======== Provided material

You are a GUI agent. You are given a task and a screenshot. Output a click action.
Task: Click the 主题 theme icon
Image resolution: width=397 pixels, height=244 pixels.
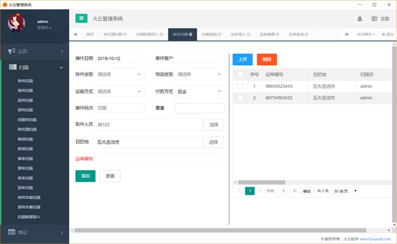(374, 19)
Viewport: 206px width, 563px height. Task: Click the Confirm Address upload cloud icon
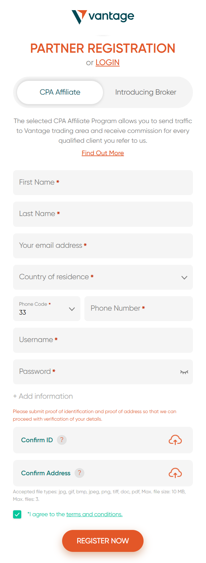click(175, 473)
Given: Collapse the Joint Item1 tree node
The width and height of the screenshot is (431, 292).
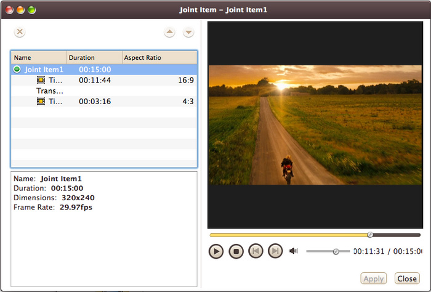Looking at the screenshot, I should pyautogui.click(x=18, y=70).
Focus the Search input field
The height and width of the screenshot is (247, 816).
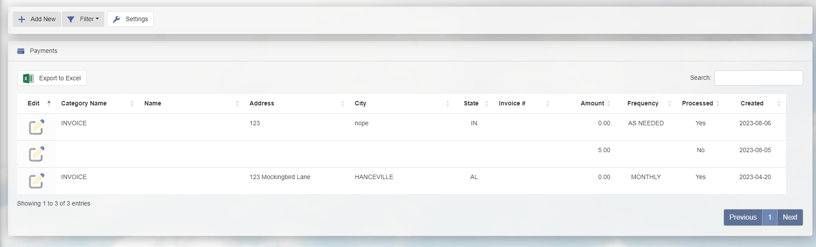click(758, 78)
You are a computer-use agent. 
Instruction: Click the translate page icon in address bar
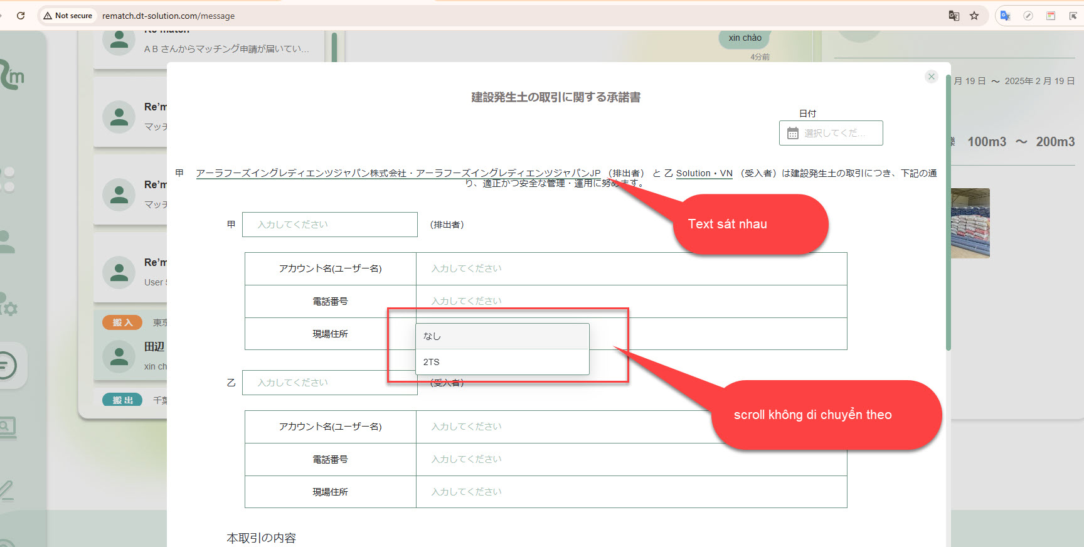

================
======== Provided material

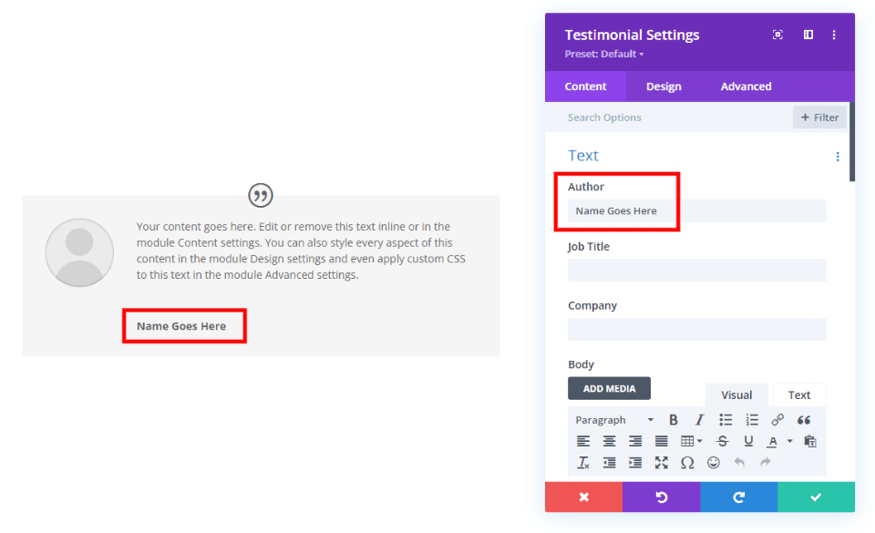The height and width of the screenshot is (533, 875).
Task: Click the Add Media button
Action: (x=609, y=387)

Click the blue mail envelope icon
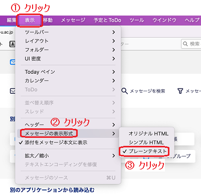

================

Work order –
Look above for the line with "You are a GUI" and the line with "Instruction: Click the". Give again exactly those two lines and all lines between them, pictures excluded.

Solution for this problem –
You are a GUI agent. You are given a task and a screenshot. Output a click action.
Task: Click the 主题 theme icon
Image resolution: width=397 pixels, height=244 pixels.
(374, 19)
Viewport: 206px width, 563px height. Task: Click the Confirm Address upload cloud icon
click(175, 473)
Given: Collapse the Joint Item1 tree node
The width and height of the screenshot is (431, 292).
Looking at the screenshot, I should pyautogui.click(x=18, y=70).
Focus the Search input field
The height and width of the screenshot is (247, 816).
click(758, 78)
You are a computer-use agent. 
Instruction: Click the translate page icon in address bar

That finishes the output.